-- Text section --
+-------+

Personal information
- Full name: Kalyani Dhokarikar
- Born: 9 May 1971 (age 55) Nagpur, India
- Batting: Right-handed
- Bowling: Right-arm medium-fast
- Role: All-rounder

International information
- National side: India (1995–2000);
- Only Test (cap 48): 15 July 1995 v England
- ODI debut (cap 48): 23 February 1995 v New Zealand
- Last ODI: 11 December 2000 v Ireland

Domestic team information
- 1982–2000: Maharashtra

Career statistics
| Competition | WTest | WODI | WFC | WLA |
| Matches | 1 | 8 | 5 | 38 |
| Runs scored | 25 | 24 | 113 | 867 |
| Batting average | 25.00 | 4.80 | 56.50 | 41.28 |
| 100s/50s | 0/0 | 0/0 | 0/1 | 1/8 |
| Top score | 21 | 11 | 56* | 107* |
| Balls bowled | 192 | 240 | 432 | 946 |
| Wickets | 2 | 3 | 12 | 31 |
| Bowling average | 28.00 | 39.00 | 18.58 | 17.83 |
| 5 wickets in innings | 0 | 0 | 1 | 0 |
| 10 wickets in match | 0 | 0 | 0 | 0 |
| Best bowling | 1/17 | 2/20 | 7/60 | 4/15 |
| Catches/stumpings | 0/– | 0/– | 0/– | 6/– |
- Source: CricketArchive, 18 August 2022

= Kalyani Dhokarikar =

Indian cricketer (born 1971)

+-------+

-- Available data --
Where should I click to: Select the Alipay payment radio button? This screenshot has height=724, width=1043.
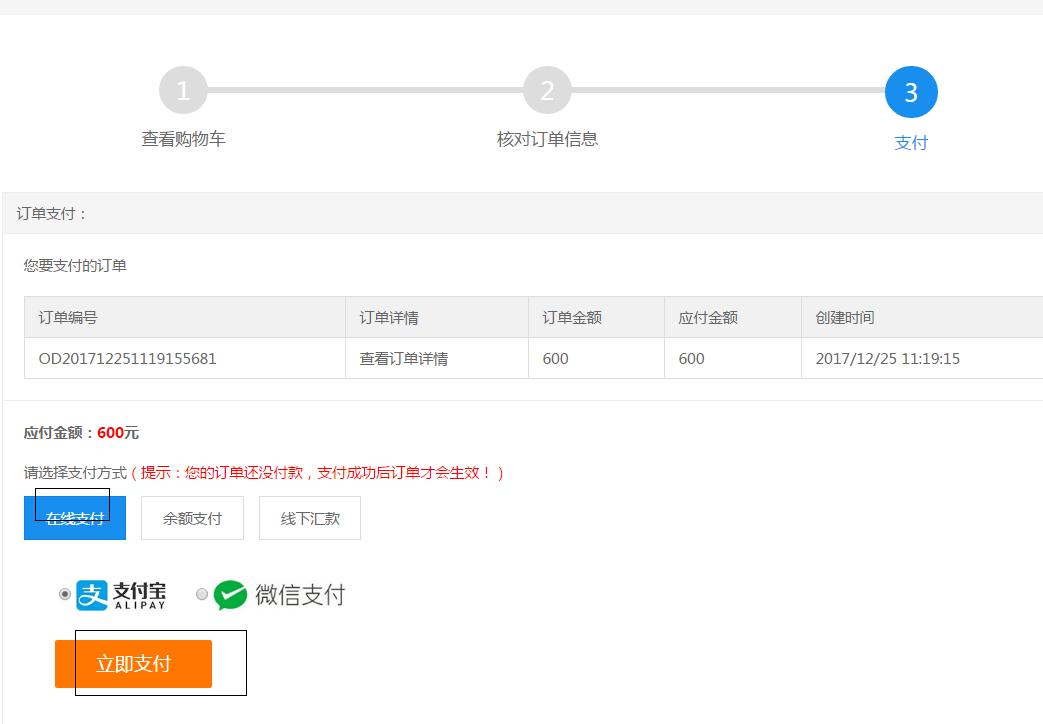click(64, 594)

+-------+

-- Work instruction 1 --
Translate the line "Indian cricketer (born 1971)" from the Kalyani Dhokarikar profile into French.
-- Work instruction 2 --
Write a continuation of the Kalyani Dhokarikar profile that picks up after its final line.

-- Your response 1 --
Joueuse de cricket indienne (née en 1971)

-- Your response 2 --
Kalyani Dhokarikar, also known as Kalyani Umbrani, (born 9 May 1971) is an Indian former international cricketer. She represented India as an all-rounder, batting right-handed and bowling right-arm fast-medium. During her 18 year cricketing career, she represented India in eight One Day Internationals and one Test match, between 1995 and 2000.

She played in two Cricket World Cups for India, in 1997 in India and 2000 in New Zealand.

== Early life and career ==

Kalyani Dhokarikar was born on 9 May 1971 in the city of Oranges, Nagpur, Maharashtra. Her love of cricket stemmed from her mother Smt. Sandhya's passion for sports; she had played softball in her school and college days.

Dhokarikar started playing cricket at 12 under the guidance of Madhavrao Bapat in Pune, India and in later years with Pradeep Ingle. Her practice ground for the major years of her career was at the Cadence Cricket Academy, Pune.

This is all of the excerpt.